Today, the SEIU-backed group plans to take to the streets in major cities nationwide, including Tampa, in yet another round of coordinated fast food protests. These “strikes” are part of the labor movement’s goal to reverse its decades-long membership decline and organize millions of fast food employees into dues-paying members.
But like the $15 movement itself, which also suffered recent setbacks in St. Louis and Kansas City, these protests have lost their spark. The media have greeted each iteration with reduced interest, perhaps recognizing that the protests are more staged public relations than anything else.
Recent polling by Google Consumer Surveys in New York — a front-line state in the $15 fight — also indicates that the public opposes a $15 minimum wage when it learns about the consequences.
A new survey asking economists about their reaction to a $15 minimum wage is likely to throw even more water on the dying embers.
The survey of 166 mostly labor economists, conducted for my organization by the University of New Hampshire Survey Center, finds that 72 percent of U.S.-based economists oppose a $15 federal minimum wage. That includes a majority of economists who identify as Democrats.
This finding bolsters anecdotal reports of high-profile left-of-center economists from the Obama and Clinton administrations, opposing such a wage mandate.
The survey also asked several additional questions that can help shed light on this top-line finding. Five out of six respondents said that a $15 minimum wage would have harmful effects on youth employment levels. And two-thirds of respondents also said that a $15 minimum wage would make it more difficult for small businesses to stay in business.

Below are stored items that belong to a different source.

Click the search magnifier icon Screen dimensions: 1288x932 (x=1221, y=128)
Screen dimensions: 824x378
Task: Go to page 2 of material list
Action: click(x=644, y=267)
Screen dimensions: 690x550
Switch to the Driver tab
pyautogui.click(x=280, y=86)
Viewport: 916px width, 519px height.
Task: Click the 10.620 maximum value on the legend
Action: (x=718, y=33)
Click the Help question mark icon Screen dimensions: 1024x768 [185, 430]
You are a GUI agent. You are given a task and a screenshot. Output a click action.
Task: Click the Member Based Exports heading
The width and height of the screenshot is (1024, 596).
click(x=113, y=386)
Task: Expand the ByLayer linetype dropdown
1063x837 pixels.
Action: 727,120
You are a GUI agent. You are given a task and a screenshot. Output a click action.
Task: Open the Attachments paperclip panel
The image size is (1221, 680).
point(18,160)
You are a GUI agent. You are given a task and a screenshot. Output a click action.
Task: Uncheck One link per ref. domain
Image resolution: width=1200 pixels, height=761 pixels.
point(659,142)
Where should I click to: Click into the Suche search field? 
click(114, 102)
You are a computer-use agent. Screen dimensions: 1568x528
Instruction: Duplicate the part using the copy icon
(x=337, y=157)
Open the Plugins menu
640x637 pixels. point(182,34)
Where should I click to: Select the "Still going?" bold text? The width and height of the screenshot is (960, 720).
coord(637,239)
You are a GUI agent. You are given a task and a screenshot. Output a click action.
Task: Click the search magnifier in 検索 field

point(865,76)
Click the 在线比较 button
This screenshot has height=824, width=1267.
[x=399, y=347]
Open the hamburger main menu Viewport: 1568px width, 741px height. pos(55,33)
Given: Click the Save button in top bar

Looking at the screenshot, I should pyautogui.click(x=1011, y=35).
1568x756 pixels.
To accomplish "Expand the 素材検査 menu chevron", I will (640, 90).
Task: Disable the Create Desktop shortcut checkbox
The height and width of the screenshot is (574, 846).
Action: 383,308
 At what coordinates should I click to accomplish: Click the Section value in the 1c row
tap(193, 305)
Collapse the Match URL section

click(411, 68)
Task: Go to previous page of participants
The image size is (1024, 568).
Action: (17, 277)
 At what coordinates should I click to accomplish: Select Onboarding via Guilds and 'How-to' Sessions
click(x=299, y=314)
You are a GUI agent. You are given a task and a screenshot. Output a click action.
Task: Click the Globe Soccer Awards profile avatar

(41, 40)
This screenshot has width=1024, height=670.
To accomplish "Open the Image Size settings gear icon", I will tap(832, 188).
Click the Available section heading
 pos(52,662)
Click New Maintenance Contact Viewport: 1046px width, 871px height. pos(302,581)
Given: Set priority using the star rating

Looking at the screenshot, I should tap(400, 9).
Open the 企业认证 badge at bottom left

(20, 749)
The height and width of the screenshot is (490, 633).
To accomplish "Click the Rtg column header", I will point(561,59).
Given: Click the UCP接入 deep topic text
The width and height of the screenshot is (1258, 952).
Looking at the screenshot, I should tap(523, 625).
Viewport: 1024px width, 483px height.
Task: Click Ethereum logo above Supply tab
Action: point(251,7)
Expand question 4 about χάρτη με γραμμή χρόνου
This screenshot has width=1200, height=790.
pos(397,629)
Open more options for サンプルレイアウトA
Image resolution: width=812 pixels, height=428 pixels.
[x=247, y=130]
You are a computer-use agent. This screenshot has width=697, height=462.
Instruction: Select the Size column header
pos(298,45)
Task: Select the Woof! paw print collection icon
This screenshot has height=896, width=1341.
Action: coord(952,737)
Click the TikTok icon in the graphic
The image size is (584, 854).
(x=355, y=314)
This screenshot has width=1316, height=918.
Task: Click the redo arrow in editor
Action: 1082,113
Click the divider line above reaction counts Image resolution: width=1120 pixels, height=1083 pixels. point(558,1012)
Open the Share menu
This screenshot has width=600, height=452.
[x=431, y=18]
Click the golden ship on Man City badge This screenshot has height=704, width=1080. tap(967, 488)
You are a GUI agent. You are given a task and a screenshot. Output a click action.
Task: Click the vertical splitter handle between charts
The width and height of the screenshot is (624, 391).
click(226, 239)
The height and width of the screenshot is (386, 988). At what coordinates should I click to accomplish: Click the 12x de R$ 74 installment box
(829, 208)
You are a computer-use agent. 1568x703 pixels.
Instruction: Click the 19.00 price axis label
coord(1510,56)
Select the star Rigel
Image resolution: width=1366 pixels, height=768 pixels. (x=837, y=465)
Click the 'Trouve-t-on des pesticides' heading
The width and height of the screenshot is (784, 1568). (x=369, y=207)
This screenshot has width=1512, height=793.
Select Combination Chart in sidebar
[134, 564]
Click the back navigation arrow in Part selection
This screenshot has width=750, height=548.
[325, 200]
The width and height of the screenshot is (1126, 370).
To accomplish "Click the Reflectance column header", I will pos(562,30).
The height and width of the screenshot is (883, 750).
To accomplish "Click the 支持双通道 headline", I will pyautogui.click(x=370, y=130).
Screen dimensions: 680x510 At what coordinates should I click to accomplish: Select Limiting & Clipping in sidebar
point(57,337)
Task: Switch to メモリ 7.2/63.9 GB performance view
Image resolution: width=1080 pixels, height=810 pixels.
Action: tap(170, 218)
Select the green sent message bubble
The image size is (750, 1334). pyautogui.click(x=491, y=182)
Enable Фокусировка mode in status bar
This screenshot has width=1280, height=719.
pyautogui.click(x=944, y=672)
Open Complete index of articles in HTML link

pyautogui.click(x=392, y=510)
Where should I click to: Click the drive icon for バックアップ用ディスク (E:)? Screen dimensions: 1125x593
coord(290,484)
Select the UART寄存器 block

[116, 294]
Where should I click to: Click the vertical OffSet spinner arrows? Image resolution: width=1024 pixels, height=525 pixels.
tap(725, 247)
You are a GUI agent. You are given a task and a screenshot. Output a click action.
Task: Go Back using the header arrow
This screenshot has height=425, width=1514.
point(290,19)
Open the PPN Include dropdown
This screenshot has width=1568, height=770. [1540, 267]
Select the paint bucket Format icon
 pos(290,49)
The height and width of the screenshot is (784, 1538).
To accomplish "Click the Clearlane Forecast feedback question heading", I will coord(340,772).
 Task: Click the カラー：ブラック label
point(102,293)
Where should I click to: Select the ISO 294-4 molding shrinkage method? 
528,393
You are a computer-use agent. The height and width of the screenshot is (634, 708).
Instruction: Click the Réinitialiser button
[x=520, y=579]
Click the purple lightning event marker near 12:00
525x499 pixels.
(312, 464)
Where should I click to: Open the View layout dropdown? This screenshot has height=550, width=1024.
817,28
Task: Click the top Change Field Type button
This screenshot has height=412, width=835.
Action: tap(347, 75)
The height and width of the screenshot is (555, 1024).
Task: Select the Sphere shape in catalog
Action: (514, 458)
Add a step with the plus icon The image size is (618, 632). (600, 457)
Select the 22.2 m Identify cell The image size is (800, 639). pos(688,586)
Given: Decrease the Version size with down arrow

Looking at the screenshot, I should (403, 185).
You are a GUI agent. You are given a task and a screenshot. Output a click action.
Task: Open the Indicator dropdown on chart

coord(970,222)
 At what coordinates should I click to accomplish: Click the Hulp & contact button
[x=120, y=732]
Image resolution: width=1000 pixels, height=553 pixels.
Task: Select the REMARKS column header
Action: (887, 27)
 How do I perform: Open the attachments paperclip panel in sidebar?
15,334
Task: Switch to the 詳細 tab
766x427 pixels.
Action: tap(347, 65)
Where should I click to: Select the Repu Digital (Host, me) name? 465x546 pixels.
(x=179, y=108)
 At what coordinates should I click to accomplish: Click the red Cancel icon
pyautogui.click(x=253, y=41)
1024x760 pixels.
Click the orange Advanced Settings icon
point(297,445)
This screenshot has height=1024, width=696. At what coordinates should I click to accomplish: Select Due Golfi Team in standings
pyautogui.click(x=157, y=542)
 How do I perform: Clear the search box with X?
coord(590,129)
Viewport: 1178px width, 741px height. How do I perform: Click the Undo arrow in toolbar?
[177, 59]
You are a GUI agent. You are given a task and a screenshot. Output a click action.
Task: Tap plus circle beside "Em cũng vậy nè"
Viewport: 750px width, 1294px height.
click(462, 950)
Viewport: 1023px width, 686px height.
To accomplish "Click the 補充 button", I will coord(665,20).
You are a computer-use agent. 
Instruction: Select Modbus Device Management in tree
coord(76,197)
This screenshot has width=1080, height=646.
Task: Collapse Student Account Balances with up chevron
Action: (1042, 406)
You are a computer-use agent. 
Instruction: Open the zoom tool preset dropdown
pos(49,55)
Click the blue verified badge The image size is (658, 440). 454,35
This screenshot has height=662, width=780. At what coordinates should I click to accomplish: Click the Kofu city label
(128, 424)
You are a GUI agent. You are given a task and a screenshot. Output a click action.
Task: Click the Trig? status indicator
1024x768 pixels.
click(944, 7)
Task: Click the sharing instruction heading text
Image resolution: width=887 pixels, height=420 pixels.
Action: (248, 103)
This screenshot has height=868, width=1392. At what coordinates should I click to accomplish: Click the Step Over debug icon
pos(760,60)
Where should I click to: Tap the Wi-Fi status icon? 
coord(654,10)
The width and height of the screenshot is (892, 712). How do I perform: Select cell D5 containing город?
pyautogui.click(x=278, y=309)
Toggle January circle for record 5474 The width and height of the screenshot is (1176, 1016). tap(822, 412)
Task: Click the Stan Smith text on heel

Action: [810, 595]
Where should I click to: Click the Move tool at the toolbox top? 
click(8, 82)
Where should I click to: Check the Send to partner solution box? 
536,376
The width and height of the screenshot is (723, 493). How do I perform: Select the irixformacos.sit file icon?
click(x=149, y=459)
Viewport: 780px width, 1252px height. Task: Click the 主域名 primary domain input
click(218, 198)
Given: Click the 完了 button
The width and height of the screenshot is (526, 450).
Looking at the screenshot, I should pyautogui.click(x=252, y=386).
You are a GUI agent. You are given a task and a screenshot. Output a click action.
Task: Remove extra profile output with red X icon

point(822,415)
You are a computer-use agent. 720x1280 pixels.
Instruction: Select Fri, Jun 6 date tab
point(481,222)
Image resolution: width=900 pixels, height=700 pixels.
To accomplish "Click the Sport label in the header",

Residents of West Coast cities like Seattle, San Francisco and Los Angeles that have already passed $15 minimum wages have seen this firsthand. A Z Pizza franchise in Seattle, as well as popular restaurants Luna Park, Abbot’s Cellar and Source in San Francisco, have gone out of business this year, citing the wage hike as the driving reason.
Numerous Los Angeles businesses plan to relocate outside of city limits because of the increased labor costs associated with the wage hike. (There are more stories available at Facesof15.com.)
Some $15 minimum wage supporters like University of California-Berkeley professor Robert Reich say that the wage hike is still the right thing to do even if it does cost jobs. The overwhelming majority of economists disagree with this logic. Only five percent of respondents believe that a $15 minimum wage would be a very efficient way to address the income needs of poor families.
By contrast, 71 percent of respondents said that the Earned Income Tax Credit (EITC), which bolsters the incomes of poor households through the tax code, is a very efficient way to address the income needs of poor families. The EITC is a more targeted approach to poverty reduction because it helps poor households, not minimum wage earners individually, who are more often than not second or third earners living in nonpoor households. (Nationally, the average household income of an employee affected by a $12 minimum wage is about $55,800.)
The results of this survey, combined with the recent election outcomes, shows that neither expert nor public opinion are on the side of the Fight for $15. Although that’s bad news for Big Labor, it’s good news for the young employees and small businesses that would lose out from such a mandate.